• [Assignment]:
As written and without pictures, set down the lines from the one that contains "The width and height of the screenshot is (1043, 415)." through the end of the data.

Data items
--- START ---

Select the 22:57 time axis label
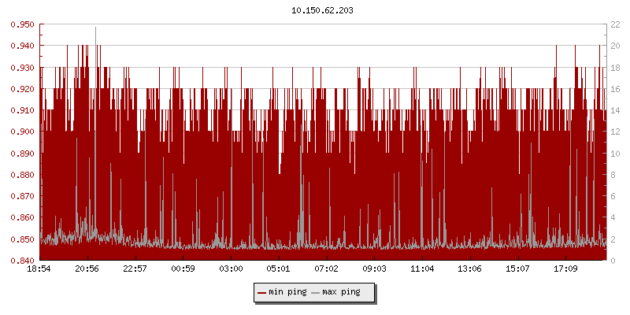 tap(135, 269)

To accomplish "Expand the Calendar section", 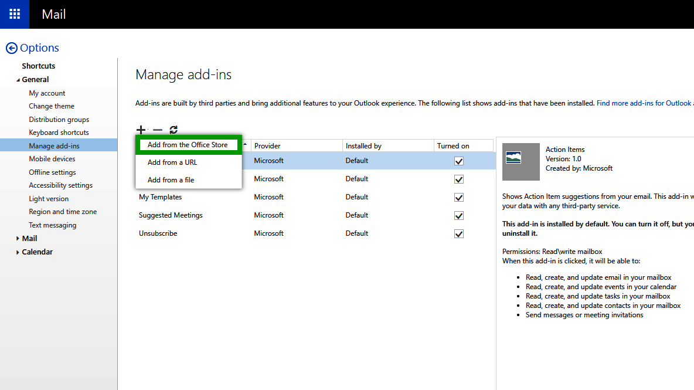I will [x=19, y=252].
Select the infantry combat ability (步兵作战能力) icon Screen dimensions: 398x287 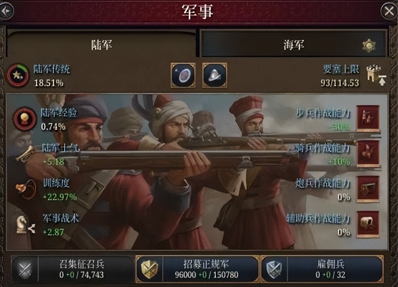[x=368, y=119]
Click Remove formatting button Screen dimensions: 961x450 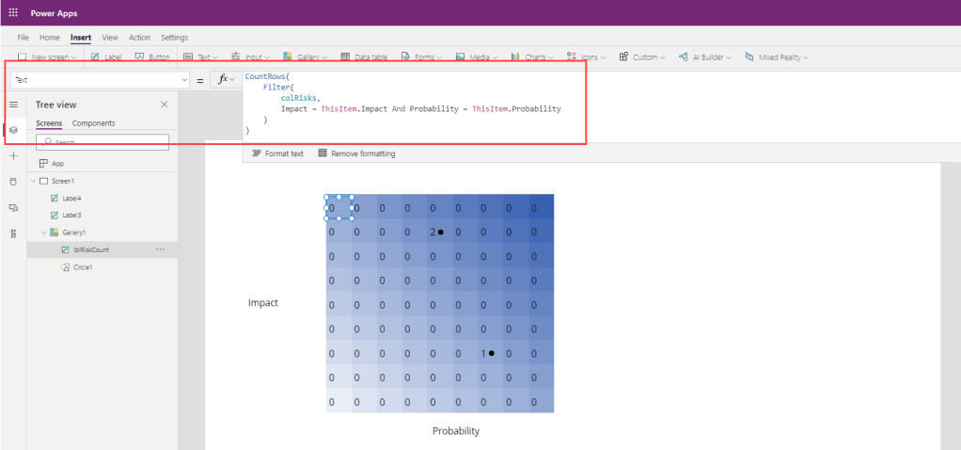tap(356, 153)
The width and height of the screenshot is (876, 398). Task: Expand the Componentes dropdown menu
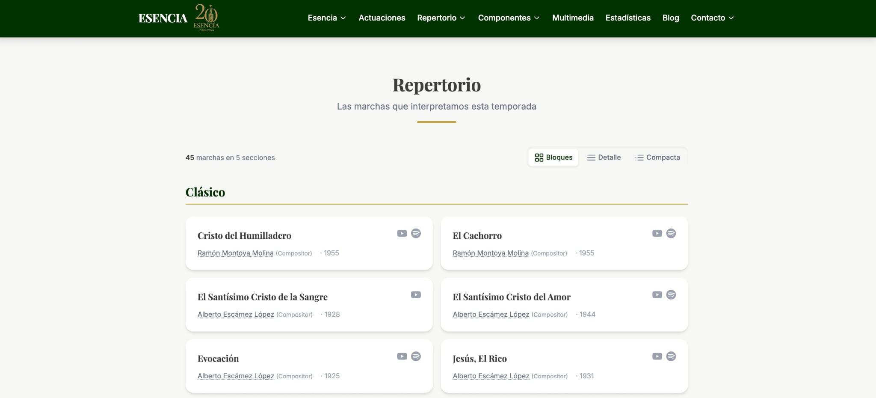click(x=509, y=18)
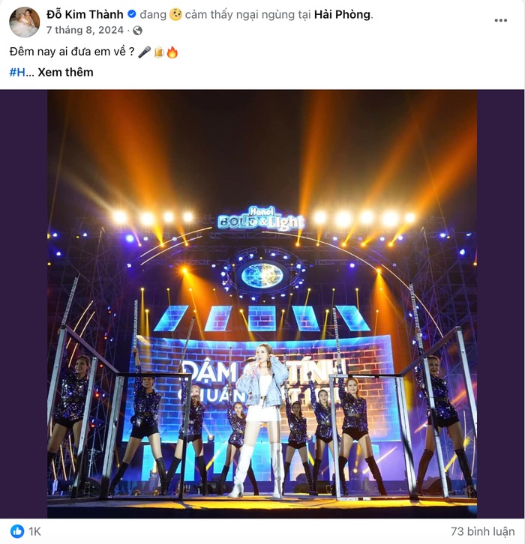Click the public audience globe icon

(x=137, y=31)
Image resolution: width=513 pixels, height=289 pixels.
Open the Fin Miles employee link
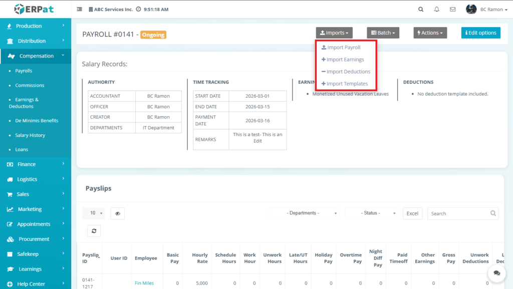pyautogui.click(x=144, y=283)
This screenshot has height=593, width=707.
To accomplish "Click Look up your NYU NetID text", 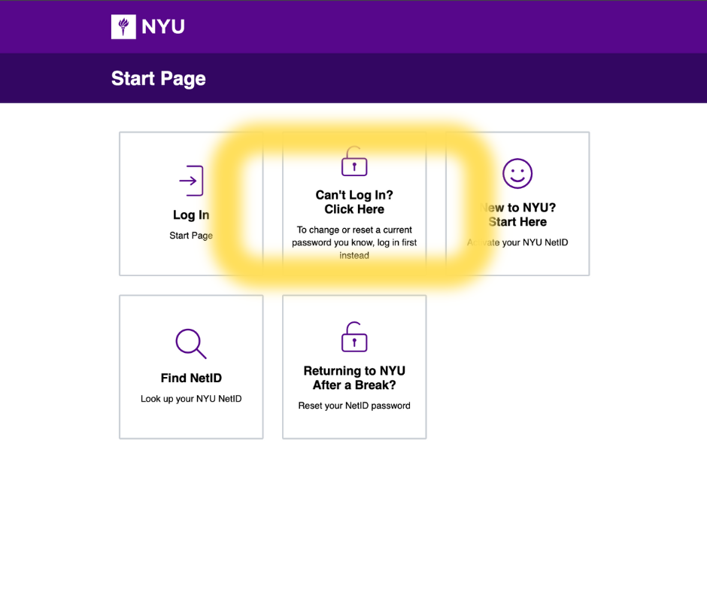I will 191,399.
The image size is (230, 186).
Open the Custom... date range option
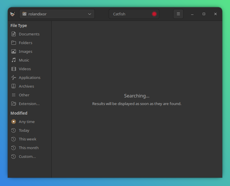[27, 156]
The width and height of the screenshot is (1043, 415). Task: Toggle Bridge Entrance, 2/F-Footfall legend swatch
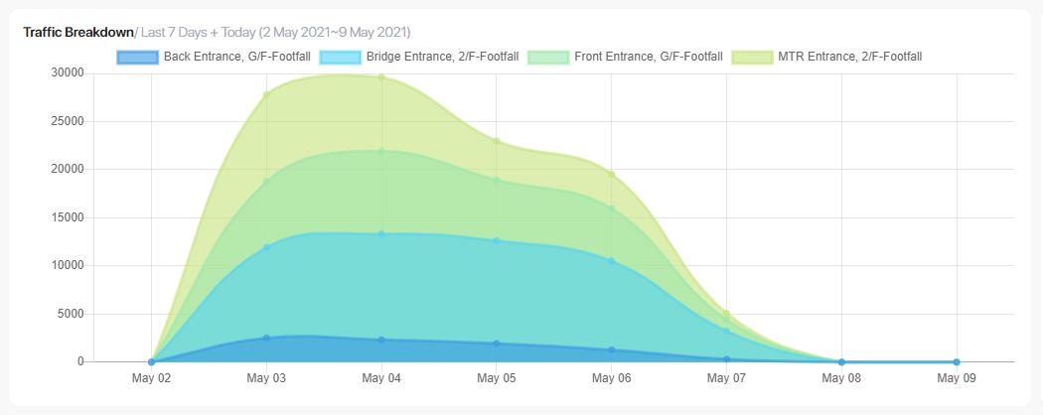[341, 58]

--- END ---

• [Your response]:
The width and height of the screenshot is (1043, 415). Task: Toggle Bridge Entrance, 2/F-Footfall legend swatch
[341, 58]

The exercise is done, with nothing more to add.